Close to 90 children from new immigrant families showcased their talents and skills at a presentation in Taipei on Sunday that validated classes held by local foundations designed to help them avoid being marginalized.
The children, ranging from elementary school to university level students, danced, sang, and acted in short plays, reflecting their planning and organizational skills, self-expression and teamwork.
The presentation, organized by the Eden Social Welfare Foundation and the Cathay Charity Foundation, was the outgrowth of classes held by the foundations for children of immigrant parents in Taiwan who may be vulnerable to discrimination because of their family backgrounds.
Chu Li-ying (朱莉英), director of the Eden Social Welfare Foundation's New Immigrants Family Growth Center, said the foundation's drama and leadership classes are designed to empower children from new immigrant families.
Held since 2010, the classes have helped the children become more proactive in expressing themselves, and better at interacting with others, as Sunday's performances showed, Chu said.
About 100 students enroll in the classes each year, and the majority of them have a parent who came from China, Vietnam, or Indonesia, Chu said.
"Taiwan has many new immigrants, about 550,000, so the development of their children is very important, because they are very likely to influence the country's direction in the future," she told CNA.
In Taiwan, the term "new immigrants" is generally used to describe the large number of people, especially women, from China and Southeast Asia who have married into Taiwanese families in the past two decades.
Sunday's presentation started with a synchronized group dance with the audience before moving on to a play about migration performed by elementary school children.

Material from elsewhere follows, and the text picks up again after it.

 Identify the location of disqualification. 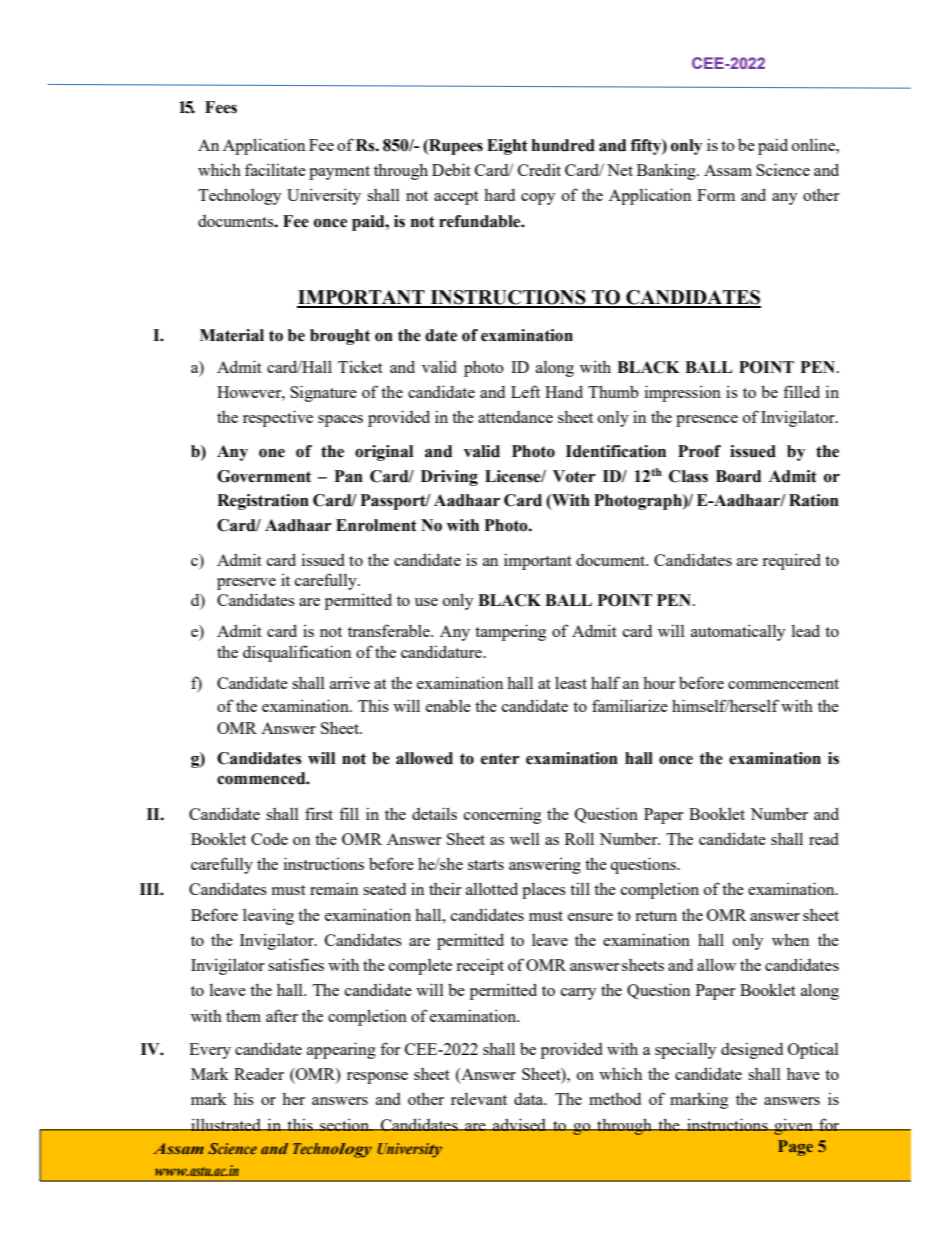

Tertiary and senior high school students then took over the stage to present a power point that described their week-long volunteer work on a farm during the summer holidays this year in Hsinchu County's Xinfeng Township, during which they helped produce rice.
Other performances included a shadow puppet show by junior high school students that told the story of adopting, caring for and loving animals.
Chu said the classes, and by association Sunday's presentation, show that the children are better able to assimilate into mainstream society and not become marginalized or fall victim to harassment because of their family background, which actually should be to their advantage.
A 15-year-old high school student, identified only as Hsiao Ting (小婷), whose mother originally came from Vietnam, said the classes have helped her learn how to communicate with others.
"If someone asks me where my mother comes from, I will tell them directly that she is a Vietnamese who has been living in Taiwan for a very long time and does not carry any cultural barriers," she said.
Meanwhile, a university sophomore identified only as Hsiao Hsuan (小瑄), whose mother is from China's Hunan Province, said sometimes her classmates ask her where her mother comes from and how her culture differs from Taiwanese culture.
"I explain to them that my mother has been living in Taiwan for a very long time and is no different from a genuine Taiwanese," she said.
The Eden Social Welfare Foundation is a nongovernmental organization that aims to promote equality and humanity by helping the disadvantaged.